Tasks:
1. Set down the passage below on the average predicted treatment effect word for word, from "where $t_i$ is" up to and including "switched to $t_i=0$.".
2. Resume the passage below on the average predicted treatment effect, continuing it from its last sentence.

Provided passage:
————

In conditional prediction models, the average predicted treatment effect (att.pr) for the treatment group is

\[ \frac{1}{\sum_{i=1}^n t_i}\sum_{i:t_i=1}^n \left\{ Y_i(t_i=1) - \widehat{Y_i(t_i=0)} \right\}, \]

where $t_i$ is a binary explanatory variable defining the treatment ($t_i=1$) and control ($t_i=0$) groups. When $Y_i(t_i=1)$ is censored rather than observed, we replace it with a simulation from the model given available knowledge of the censoring process. Variation in the simulations is due to two factors: uncertainty in the imputation process for censored $y_i^*$ and uncertainty in simulating $\widehat{Y_i(t_i=0)}$, the counterfactual predicted value of $Y_i$ for observations in the treatment group, under the assumption that everything stays the same except that the treatment indicator is switched to $t_i=0$.

————

Dataset:

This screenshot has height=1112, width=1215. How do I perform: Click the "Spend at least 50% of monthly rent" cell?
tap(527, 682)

————

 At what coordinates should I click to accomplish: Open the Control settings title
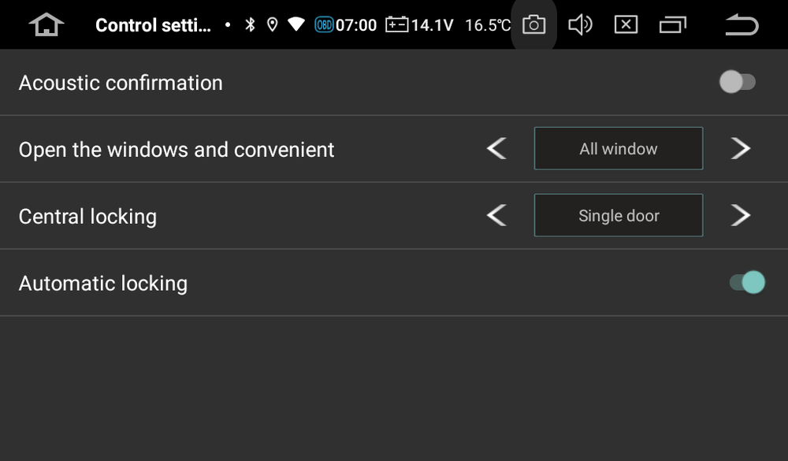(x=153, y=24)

————

Responses per task:
1.
where $t_i$ is a binary explanatory variable defining the treatment ($t_i=1$) and control ($t_i=0$) groups. When $Y_i(t_i=1)$ is censored rather than observed, we replace it with a simulation from the model given available knowledge of the censoring process. Variation in the simulations is due to two factors: uncertainty in the imputation process for censored $y_i^*$ and uncertainty in simulating $\widehat{Y_i(t_i=0)}$, the counterfactual predicted value of $Y_i$ for observations in the treatment group, under the assumption that everything stays the same except that the treatment indicator is switched to $t_i=0$.

2.
Output Values

The Zelig object stores fields containing everything needed to rerun the Zelig output, and all the results and simulations as they are generated. In addition to the summary commands demonstrated above, some simply utility functions (known as getters) provide easy access to the raw fields most commonly of use for further investigation.

In the example above z.out$get_coef() returns the estimated coefficients, z.out$get_vcov() returns the estimated covariance matrix, and z.out$get_predict() provides predicted values for all observations in the dataset from the analysis.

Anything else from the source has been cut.